## EXERCISE AIM
Where a line has odd spacing or punctuation, keep it; transcribe all the entries exactly.

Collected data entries
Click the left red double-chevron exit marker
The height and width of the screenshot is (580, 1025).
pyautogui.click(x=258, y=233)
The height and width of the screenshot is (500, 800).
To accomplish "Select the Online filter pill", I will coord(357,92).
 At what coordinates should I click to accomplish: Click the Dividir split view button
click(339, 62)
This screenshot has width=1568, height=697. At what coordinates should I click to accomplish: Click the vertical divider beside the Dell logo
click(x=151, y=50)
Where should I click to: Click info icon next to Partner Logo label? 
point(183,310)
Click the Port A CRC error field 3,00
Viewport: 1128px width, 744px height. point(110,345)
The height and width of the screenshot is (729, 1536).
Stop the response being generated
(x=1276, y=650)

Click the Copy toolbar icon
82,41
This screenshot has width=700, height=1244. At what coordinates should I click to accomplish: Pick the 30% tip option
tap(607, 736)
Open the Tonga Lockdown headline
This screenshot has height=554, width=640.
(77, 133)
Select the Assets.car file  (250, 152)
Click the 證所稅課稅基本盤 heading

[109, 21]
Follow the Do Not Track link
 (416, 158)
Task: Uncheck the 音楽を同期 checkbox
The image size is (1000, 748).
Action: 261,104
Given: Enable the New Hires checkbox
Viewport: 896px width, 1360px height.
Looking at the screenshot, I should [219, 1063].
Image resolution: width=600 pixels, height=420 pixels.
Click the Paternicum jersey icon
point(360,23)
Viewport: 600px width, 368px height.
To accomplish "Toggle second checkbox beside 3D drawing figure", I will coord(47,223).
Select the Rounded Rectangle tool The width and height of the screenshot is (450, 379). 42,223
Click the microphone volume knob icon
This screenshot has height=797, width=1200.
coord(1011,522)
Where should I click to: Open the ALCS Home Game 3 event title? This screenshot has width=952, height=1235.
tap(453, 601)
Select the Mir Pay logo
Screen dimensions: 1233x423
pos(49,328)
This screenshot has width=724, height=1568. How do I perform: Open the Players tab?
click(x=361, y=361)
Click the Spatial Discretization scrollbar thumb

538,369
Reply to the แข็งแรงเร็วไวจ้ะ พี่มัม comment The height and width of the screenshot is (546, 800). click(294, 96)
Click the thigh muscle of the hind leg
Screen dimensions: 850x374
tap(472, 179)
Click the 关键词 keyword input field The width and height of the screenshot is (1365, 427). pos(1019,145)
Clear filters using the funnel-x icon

## TASK OUTPUT
Click the left red double-chevron exit marker
The height and width of the screenshot is (580, 1025).
pyautogui.click(x=258, y=233)
The height and width of the screenshot is (500, 800).
To accomplish "Select the Online filter pill", I will coord(357,92).
 At what coordinates should I click to accomplish: Click the Dividir split view button
click(339, 62)
This screenshot has width=1568, height=697. At what coordinates should I click to accomplish: Click the vertical divider beside the Dell logo
click(x=151, y=50)
Where should I click to: Click info icon next to Partner Logo label? 
point(183,310)
Click the Port A CRC error field 3,00
Viewport: 1128px width, 744px height. point(110,345)
The height and width of the screenshot is (729, 1536).
Stop the response being generated
(x=1276, y=650)

Click the Copy toolbar icon
82,41
This screenshot has width=700, height=1244. At what coordinates should I click to accomplish: Pick the 30% tip option
tap(607, 736)
Open the Tonga Lockdown headline
This screenshot has height=554, width=640.
(77, 133)
Select the Assets.car file  (250, 152)
Click the 證所稅課稅基本盤 heading

[109, 21]
Follow the Do Not Track link
 (416, 158)
Task: Uncheck the 音楽を同期 checkbox
The image size is (1000, 748).
Action: 261,104
Given: Enable the New Hires checkbox
Viewport: 896px width, 1360px height.
Looking at the screenshot, I should [219, 1063].
Image resolution: width=600 pixels, height=420 pixels.
Click the Paternicum jersey icon
point(360,23)
Viewport: 600px width, 368px height.
To accomplish "Toggle second checkbox beside 3D drawing figure", I will coord(47,223).
Select the Rounded Rectangle tool The width and height of the screenshot is (450, 379). 42,223
Click the microphone volume knob icon
This screenshot has height=797, width=1200.
coord(1011,522)
Where should I click to: Open the ALCS Home Game 3 event title? This screenshot has width=952, height=1235.
tap(453, 601)
Select the Mir Pay logo
Screen dimensions: 1233x423
pos(49,328)
This screenshot has width=724, height=1568. How do I perform: Open the Players tab?
click(x=361, y=361)
Click the Spatial Discretization scrollbar thumb

538,369
Reply to the แข็งแรงเร็วไวจ้ะ พี่มัม comment The height and width of the screenshot is (546, 800). click(294, 96)
Click the thigh muscle of the hind leg
Screen dimensions: 850x374
tap(472, 179)
Click the 关键词 keyword input field The width and height of the screenshot is (1365, 427). pos(1019,145)
Clear filters using the funnel-x icon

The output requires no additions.